The line containing "Open System Info" marks the start. Return it and every later line of the listing below exactly, ending with the last one.

════════════════

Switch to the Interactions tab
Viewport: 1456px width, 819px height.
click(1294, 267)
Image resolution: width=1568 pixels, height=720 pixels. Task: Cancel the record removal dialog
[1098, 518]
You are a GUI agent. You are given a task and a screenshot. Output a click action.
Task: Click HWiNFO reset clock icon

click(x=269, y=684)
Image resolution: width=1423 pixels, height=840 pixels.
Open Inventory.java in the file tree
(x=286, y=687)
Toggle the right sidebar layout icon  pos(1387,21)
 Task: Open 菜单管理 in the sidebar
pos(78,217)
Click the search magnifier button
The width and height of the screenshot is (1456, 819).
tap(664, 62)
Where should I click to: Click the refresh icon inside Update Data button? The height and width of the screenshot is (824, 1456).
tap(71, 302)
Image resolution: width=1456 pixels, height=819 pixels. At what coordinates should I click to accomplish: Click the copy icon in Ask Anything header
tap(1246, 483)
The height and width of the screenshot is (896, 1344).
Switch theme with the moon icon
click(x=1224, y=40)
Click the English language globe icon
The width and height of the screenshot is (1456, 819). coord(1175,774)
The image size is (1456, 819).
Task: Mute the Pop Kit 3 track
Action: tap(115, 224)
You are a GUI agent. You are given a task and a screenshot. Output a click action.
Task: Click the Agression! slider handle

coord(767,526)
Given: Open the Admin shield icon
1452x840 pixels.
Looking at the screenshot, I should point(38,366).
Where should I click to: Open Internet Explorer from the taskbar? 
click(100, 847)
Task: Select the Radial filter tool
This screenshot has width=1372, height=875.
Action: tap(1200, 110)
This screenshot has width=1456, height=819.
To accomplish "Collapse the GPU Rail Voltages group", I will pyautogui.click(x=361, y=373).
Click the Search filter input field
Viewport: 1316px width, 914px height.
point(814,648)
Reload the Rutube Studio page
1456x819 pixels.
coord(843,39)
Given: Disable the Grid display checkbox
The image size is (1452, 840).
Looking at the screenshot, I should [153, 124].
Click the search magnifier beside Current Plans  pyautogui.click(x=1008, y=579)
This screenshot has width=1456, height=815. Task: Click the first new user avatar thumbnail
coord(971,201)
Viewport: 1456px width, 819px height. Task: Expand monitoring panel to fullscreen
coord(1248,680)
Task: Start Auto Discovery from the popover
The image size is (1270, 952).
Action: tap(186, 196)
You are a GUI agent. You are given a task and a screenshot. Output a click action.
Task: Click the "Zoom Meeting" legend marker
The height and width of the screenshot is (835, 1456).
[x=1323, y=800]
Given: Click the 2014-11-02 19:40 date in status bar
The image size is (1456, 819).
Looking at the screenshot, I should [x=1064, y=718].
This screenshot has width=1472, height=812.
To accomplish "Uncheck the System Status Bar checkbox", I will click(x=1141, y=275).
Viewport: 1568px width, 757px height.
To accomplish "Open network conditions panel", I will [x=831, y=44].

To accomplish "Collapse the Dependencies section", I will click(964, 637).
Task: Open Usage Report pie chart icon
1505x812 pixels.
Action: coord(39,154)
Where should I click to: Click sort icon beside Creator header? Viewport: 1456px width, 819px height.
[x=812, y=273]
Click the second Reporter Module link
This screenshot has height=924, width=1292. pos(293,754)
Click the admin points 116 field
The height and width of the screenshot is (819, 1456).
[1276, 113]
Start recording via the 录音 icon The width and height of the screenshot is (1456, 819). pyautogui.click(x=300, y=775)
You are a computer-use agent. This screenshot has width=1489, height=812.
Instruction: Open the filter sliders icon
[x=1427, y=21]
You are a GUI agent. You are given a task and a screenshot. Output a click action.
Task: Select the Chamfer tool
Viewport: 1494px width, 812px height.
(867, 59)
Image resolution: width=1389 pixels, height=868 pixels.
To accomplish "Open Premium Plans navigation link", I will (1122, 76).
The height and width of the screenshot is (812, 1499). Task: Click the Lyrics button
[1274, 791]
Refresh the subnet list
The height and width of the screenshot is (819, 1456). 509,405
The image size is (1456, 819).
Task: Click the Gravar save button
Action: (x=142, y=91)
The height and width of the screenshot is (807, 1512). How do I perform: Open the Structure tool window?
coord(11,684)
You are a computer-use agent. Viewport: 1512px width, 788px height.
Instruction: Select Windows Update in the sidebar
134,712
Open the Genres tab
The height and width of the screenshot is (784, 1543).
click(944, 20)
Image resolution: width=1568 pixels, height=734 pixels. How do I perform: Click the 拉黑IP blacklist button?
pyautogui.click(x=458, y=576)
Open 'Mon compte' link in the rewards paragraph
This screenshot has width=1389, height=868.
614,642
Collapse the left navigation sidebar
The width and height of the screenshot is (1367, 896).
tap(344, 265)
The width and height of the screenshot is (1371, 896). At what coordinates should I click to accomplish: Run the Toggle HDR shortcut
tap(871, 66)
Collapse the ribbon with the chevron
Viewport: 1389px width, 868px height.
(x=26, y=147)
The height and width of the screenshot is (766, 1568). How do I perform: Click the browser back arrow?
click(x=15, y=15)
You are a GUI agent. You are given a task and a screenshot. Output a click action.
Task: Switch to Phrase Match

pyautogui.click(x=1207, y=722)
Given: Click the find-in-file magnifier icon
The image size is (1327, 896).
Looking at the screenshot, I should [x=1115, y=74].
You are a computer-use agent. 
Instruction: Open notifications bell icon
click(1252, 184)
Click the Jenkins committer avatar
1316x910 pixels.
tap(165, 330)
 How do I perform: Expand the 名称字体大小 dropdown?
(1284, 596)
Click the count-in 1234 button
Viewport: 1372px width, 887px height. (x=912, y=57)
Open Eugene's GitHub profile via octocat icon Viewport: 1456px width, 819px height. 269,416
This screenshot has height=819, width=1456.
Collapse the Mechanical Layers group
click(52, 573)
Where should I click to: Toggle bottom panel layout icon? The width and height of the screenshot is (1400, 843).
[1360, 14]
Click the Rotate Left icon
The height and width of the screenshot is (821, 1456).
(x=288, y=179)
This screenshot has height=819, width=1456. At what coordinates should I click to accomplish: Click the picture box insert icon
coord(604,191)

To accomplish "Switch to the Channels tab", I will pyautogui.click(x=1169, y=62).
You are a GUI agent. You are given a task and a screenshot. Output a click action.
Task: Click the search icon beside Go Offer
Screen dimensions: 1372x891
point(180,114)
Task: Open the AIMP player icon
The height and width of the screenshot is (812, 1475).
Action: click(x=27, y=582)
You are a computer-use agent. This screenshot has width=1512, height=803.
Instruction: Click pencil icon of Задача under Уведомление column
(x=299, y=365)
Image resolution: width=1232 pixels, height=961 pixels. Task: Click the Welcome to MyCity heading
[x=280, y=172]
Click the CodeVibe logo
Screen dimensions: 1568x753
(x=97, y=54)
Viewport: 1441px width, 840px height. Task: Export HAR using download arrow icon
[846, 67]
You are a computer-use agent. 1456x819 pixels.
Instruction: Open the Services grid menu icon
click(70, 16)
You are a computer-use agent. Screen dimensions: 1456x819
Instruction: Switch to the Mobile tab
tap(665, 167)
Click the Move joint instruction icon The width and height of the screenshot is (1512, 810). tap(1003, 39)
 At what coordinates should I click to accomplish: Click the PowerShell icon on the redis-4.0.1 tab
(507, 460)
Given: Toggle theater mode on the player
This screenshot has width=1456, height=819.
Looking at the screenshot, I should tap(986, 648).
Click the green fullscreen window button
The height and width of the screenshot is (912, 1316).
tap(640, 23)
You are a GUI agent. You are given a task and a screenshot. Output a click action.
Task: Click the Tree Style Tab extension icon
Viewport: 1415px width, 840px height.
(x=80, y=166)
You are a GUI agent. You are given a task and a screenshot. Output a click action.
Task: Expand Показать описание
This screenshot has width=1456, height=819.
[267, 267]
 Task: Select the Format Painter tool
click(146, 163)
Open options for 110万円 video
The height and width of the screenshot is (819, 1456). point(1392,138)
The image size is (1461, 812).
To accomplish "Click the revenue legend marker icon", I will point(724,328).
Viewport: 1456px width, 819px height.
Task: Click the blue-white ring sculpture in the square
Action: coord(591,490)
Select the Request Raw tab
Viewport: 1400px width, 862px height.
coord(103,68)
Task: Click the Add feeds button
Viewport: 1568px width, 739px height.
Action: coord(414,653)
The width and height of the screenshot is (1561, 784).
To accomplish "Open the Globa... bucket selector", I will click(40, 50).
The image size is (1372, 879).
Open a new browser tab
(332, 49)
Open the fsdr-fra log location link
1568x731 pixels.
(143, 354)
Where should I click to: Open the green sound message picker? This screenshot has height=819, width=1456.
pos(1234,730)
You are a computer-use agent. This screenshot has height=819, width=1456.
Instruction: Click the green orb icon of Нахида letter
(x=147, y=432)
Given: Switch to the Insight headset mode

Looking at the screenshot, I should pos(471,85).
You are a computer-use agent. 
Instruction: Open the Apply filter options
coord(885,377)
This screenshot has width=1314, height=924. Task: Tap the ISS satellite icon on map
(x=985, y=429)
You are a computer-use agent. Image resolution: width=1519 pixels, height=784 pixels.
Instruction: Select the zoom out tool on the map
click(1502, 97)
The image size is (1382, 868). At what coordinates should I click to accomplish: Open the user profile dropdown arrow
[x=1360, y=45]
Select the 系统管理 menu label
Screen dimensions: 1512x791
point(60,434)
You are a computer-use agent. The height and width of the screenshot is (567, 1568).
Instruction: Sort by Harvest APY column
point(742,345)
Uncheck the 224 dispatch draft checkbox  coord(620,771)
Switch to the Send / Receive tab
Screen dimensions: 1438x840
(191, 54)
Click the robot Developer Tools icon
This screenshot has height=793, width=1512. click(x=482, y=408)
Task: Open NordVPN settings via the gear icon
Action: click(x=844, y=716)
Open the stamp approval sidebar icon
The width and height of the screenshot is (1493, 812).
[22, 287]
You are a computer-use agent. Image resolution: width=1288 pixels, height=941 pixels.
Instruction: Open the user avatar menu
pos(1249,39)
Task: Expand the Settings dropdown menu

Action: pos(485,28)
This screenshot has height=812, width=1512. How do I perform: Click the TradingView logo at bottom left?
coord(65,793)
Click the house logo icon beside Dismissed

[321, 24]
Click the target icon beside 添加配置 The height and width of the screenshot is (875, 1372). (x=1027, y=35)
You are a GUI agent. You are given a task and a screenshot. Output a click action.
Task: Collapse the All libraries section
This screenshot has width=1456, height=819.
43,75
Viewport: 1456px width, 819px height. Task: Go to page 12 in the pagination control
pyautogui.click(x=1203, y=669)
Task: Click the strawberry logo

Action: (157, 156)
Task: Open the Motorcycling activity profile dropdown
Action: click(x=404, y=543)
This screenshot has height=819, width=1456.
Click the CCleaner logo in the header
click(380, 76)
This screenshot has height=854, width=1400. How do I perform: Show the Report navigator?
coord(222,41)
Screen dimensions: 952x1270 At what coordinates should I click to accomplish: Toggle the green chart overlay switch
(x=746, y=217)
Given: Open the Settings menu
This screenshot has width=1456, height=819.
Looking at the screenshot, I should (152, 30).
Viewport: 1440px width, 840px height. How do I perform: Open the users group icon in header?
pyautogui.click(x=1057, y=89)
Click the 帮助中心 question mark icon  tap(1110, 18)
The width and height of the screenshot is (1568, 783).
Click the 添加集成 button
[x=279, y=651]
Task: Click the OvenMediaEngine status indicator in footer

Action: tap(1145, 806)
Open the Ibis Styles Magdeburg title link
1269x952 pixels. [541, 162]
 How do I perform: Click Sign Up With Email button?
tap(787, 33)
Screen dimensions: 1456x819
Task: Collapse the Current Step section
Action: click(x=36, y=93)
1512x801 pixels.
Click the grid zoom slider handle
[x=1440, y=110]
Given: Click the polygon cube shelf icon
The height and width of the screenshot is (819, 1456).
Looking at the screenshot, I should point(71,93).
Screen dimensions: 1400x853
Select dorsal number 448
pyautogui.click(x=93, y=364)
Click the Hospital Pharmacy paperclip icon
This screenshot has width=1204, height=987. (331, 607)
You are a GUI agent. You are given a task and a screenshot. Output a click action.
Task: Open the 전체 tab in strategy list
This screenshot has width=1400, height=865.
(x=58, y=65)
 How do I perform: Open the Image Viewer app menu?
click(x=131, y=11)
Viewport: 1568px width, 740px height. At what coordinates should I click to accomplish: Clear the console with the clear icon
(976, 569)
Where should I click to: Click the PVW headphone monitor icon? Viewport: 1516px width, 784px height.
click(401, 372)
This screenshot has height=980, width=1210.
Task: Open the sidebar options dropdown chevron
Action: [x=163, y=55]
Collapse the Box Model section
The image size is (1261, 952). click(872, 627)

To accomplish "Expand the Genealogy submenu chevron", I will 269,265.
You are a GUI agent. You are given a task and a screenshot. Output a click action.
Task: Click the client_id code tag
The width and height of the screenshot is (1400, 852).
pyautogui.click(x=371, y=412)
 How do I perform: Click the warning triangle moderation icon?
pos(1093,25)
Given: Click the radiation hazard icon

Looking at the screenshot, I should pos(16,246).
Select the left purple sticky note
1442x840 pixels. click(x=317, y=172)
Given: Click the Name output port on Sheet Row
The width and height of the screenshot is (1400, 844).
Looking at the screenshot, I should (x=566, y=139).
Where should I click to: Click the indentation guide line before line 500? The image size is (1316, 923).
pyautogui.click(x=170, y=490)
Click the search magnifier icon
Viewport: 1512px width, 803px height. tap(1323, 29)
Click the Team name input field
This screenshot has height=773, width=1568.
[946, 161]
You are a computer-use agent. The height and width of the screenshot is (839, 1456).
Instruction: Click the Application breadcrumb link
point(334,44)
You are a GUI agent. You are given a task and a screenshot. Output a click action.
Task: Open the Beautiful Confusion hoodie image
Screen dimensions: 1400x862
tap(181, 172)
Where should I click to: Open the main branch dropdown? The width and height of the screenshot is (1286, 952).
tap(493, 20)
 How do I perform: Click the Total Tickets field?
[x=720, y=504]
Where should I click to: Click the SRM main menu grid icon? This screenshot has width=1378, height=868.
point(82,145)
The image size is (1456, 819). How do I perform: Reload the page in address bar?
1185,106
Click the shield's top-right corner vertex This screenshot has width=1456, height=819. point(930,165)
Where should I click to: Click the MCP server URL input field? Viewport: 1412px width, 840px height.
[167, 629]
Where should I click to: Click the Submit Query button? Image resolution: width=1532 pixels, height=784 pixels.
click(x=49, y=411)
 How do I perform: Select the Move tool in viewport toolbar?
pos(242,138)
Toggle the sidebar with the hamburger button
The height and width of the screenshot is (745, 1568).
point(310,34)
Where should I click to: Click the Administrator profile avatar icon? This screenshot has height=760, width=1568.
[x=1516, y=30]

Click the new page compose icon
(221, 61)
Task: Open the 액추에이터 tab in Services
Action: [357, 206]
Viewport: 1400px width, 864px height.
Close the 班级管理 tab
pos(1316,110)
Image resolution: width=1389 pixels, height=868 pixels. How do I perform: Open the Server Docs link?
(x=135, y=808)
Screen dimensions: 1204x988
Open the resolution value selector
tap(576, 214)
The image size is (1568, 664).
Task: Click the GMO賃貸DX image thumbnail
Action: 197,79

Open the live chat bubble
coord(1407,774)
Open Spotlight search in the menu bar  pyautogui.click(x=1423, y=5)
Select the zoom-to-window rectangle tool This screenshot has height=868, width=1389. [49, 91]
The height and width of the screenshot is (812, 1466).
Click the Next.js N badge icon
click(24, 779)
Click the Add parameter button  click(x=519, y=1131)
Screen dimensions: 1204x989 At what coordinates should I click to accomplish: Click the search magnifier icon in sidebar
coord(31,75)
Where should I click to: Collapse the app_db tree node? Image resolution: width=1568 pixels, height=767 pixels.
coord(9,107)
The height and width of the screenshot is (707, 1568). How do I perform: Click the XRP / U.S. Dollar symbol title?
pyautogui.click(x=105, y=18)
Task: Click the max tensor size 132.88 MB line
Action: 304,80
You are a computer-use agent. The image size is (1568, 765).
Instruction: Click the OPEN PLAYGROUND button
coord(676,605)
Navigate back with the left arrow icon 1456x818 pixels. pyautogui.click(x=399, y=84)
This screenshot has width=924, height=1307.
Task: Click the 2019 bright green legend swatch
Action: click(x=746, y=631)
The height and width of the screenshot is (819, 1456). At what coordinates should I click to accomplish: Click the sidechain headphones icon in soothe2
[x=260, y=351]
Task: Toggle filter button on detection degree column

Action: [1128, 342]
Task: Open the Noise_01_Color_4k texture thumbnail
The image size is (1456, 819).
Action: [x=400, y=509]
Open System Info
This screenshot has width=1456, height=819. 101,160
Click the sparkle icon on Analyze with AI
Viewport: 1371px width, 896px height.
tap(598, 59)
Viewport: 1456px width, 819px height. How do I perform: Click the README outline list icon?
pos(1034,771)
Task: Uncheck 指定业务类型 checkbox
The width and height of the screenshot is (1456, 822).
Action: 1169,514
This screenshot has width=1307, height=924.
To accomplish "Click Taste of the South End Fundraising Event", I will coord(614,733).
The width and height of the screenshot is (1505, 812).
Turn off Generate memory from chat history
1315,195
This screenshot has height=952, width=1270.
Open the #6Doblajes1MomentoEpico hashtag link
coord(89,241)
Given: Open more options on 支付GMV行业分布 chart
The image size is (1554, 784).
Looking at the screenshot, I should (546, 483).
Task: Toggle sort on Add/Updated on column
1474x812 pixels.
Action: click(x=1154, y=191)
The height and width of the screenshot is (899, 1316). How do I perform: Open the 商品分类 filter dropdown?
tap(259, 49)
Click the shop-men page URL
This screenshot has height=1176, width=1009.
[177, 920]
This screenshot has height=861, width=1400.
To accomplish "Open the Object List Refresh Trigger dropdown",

════════════════

> _OUTPUT FOR THIS TASK_
Open System Info
This screenshot has width=1456, height=819. 101,160
Click the sparkle icon on Analyze with AI
Viewport: 1371px width, 896px height.
tap(598, 59)
Viewport: 1456px width, 819px height. How do I perform: Click the README outline list icon?
pos(1034,771)
Task: Uncheck 指定业务类型 checkbox
The width and height of the screenshot is (1456, 822).
Action: 1169,514
This screenshot has width=1307, height=924.
To accomplish "Click Taste of the South End Fundraising Event", I will coord(614,733).
The width and height of the screenshot is (1505, 812).
Turn off Generate memory from chat history
1315,195
This screenshot has height=952, width=1270.
Open the #6Doblajes1MomentoEpico hashtag link
coord(89,241)
Given: Open more options on 支付GMV行业分布 chart
The image size is (1554, 784).
Looking at the screenshot, I should (546, 483).
Task: Toggle sort on Add/Updated on column
1474x812 pixels.
Action: click(x=1154, y=191)
The height and width of the screenshot is (899, 1316). How do I perform: Open the 商品分类 filter dropdown?
tap(259, 49)
Click the shop-men page URL
This screenshot has height=1176, width=1009.
[177, 920]
This screenshot has height=861, width=1400.
To accomplish "Open the Object List Refresh Trigger dropdown",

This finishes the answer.